The 1989 Romanian revolution started on the 16th of December in Timisoara, the city I now live in. Every time I am here on this date, I feel cold shivers down my spine thinking of this day, 22 years ago. I feel enormous respect for the people who then revolted against the communist regime and consciously or not put their life under threat. Romania is still struggling and often people feel like another revolution is needed and I keep wondering if I would be one of those starting it, again, from here, from Timisoara, from where history was already written before.

But I leave this doubt aside and I want to share with you how I experienced the 1989 Romanian revolution. When it started I was only 6 and I was still at kindergarden, one week before winter holidays. I was with my parents in Caransebes, 100 km away from Timisoara. A few days after Timisoara, Caransebes was one of the next cities to revolt. My father being in the army, he was asked to enroll and was allowed to carry guns in the city and even bring it at home.
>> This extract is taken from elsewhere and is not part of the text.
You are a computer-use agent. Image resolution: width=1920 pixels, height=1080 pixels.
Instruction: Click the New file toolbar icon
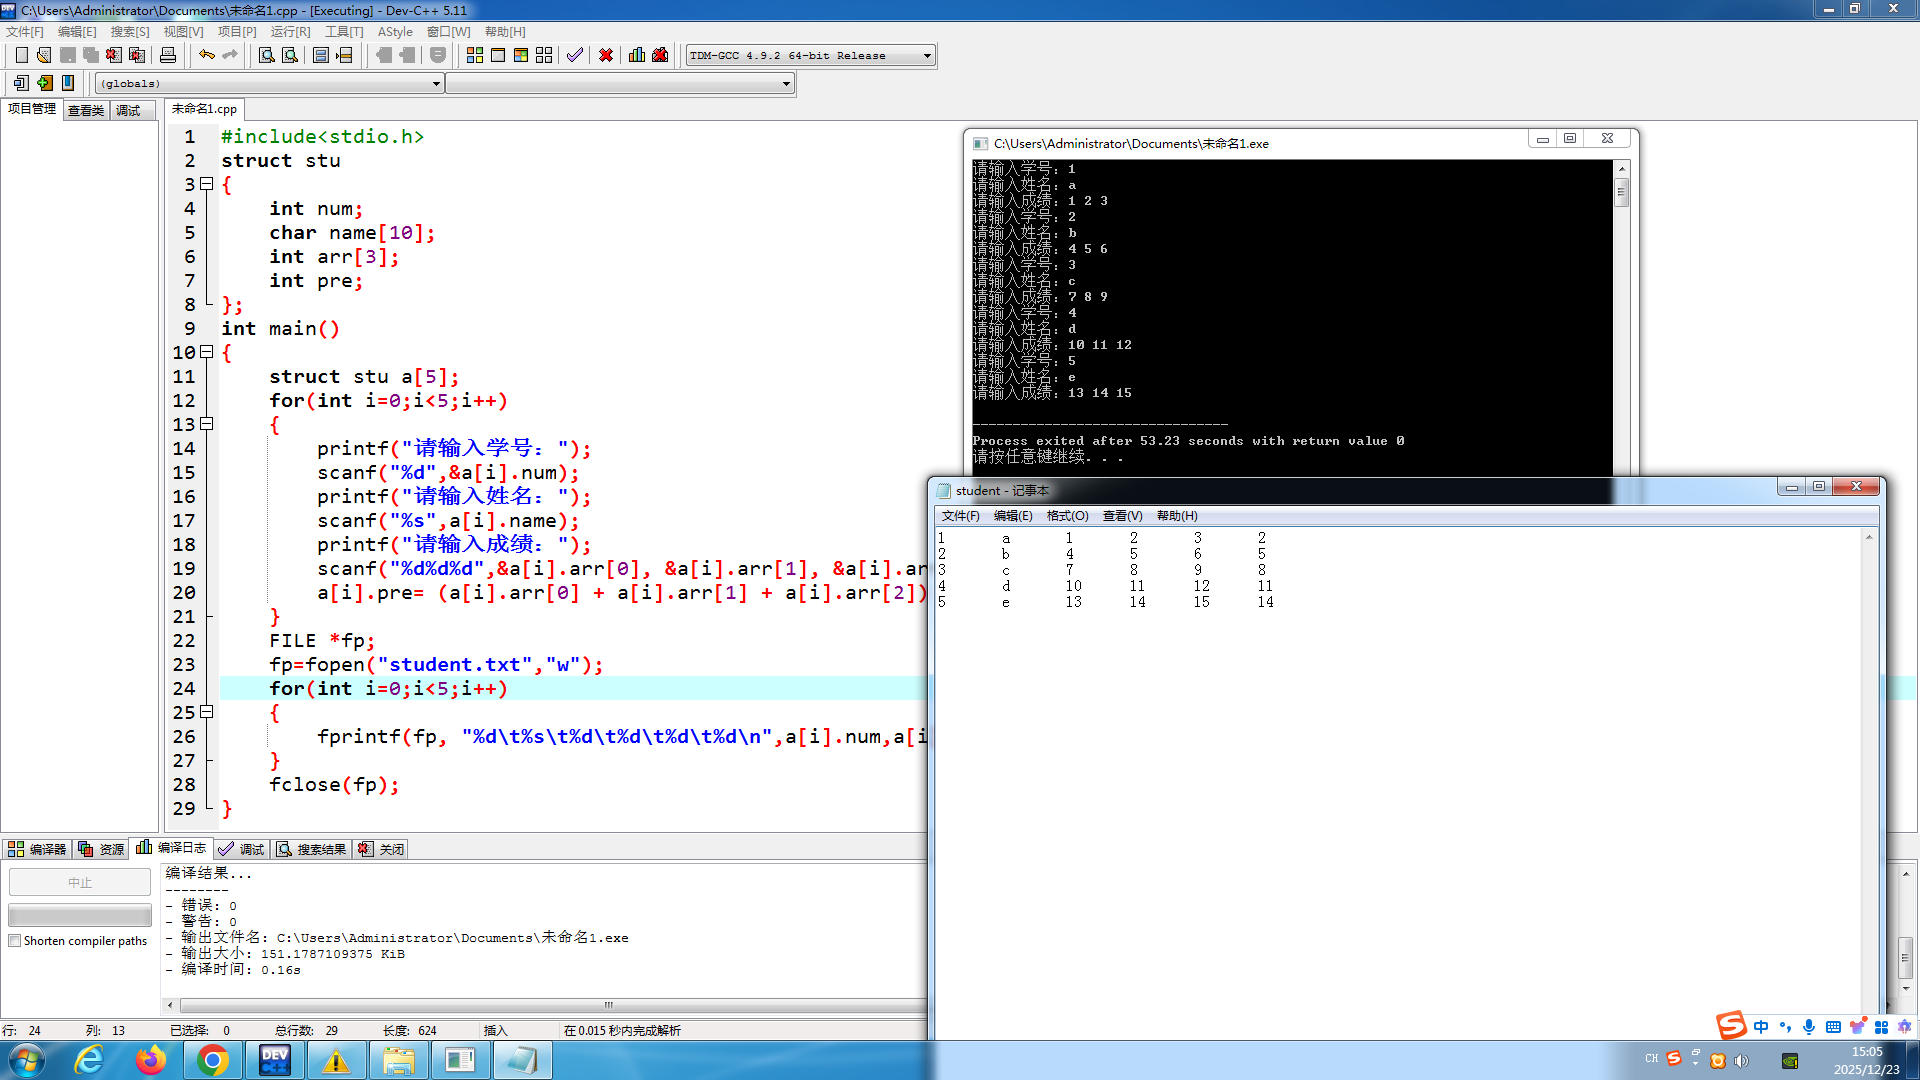coord(21,55)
I thought it was a toy but my mother was really frightened and was asking him to leave it by the entrance door. In one of the first nights we heard intense shooting from the airport area, we had no idea what was happening. It turned out that soldiers were ordered to shoot the sheep and donkeys on the hills as to not create any distraction, so they did. The next day my mother took us to our grandparents, in a village another 100km further from Timisoara. There nothing happened, we were watching the revolution live on TV as it was unfolding. My mother returned to Caransebes and since the whole building we were living in was occuied by families with the man in the army, there were only women left in entire building and they all barricaded in a flat on the third floor. My father, specialized in tanks, was asked to take a tank out in the city and contribute to keeping the population calm. The military, unlike the police and secret services was with the population and helped them so even after Ceausescu was killed he would still patrol the city by tank.

The most frightening word then was “terrorist”, this is how  the people who were shooting civilians, usually at night, were called. I’ve never heard a public explanation of who those terrorists were, but it is clear to me that they were Romanians, probably from the police or Securitate. I came across  this term again in 2001 with the terrorist attacks from New York but the meaning seemed to me very different.

By Christmas the 1989 Romanian revolution was finished with the execution of Ceausescu and as New Year approached, optimism and hope for a better future grew. But as with any revolution I doubt it was totally genuine and that what came next was what people really wanted.